Instrument maker Shen’s audio practice is concerned with the materiality of sonic spatial physicalizations via self built electronics and how these extended custom built sculpture appendages specific to her body restructure a listeners relationship to the emergent room frequencies through a lens of disruption and experimentation.
Eschewing conventions in harmony and rhythm in favor of extreme textures and gestural tones, Shen uses what she calls "chaotic sound" to oppose signal and information, eluding traditionally embedded meaning toward tendencies that erode boundaries between performer, tool and audience. These noise trope activations whose melodic voids cross-examine the ways we perceive value within radicalized aural experiences emphasize a tension created by opposition - control and chaos, the unique and the mass, the practical and the absurd.
Her adventurous abstractified music can also feature analog modular synthesizers, vinyl/ records that are cut up in cast resin embedded with found materials functioning not only as playable music media but as unique art objects. Victoria also pioneered the use of Needle Nails, acrylic nails with embedded turntable styluses, which allow her to play up to 5 tracks of a record at once. These phono needle permutations, Levitating speaker, and her Noise hair Combs are some of the objects created by her as part of an extensive repertoire of innovations in the design of audio augmentations
Her work resists passive consumption. Instead, the body as both subject and instrument, using jagged motion and tactility to provoke visceral, often confrontational encounters with sound. Her appearances are directly physical, unpredictable, and ephemeral—rejecting polish in favor of raw immediacy.

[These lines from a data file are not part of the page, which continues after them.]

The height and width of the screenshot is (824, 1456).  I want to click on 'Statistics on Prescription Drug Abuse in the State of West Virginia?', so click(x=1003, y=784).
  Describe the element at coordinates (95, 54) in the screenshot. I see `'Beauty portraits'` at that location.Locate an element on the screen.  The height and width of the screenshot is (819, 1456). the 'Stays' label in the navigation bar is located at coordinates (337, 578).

Through her DIY discursive practice spanning, installations and non-traditional means of distribution, themes of spectacle, violence, control, and gender are interrogated. The primary intention is not necessarily to comfort or entertain, but to destabilize: to push systems, tools, and traditions until they reveal something less anticipated or unexpected , recontextualizing the formats of readymade assemblage practices. These poly-sculptural elements invite the experiential viewer to unpack one’s relationship with the material possibilities for magnifying unusual and provocative audio phenomena.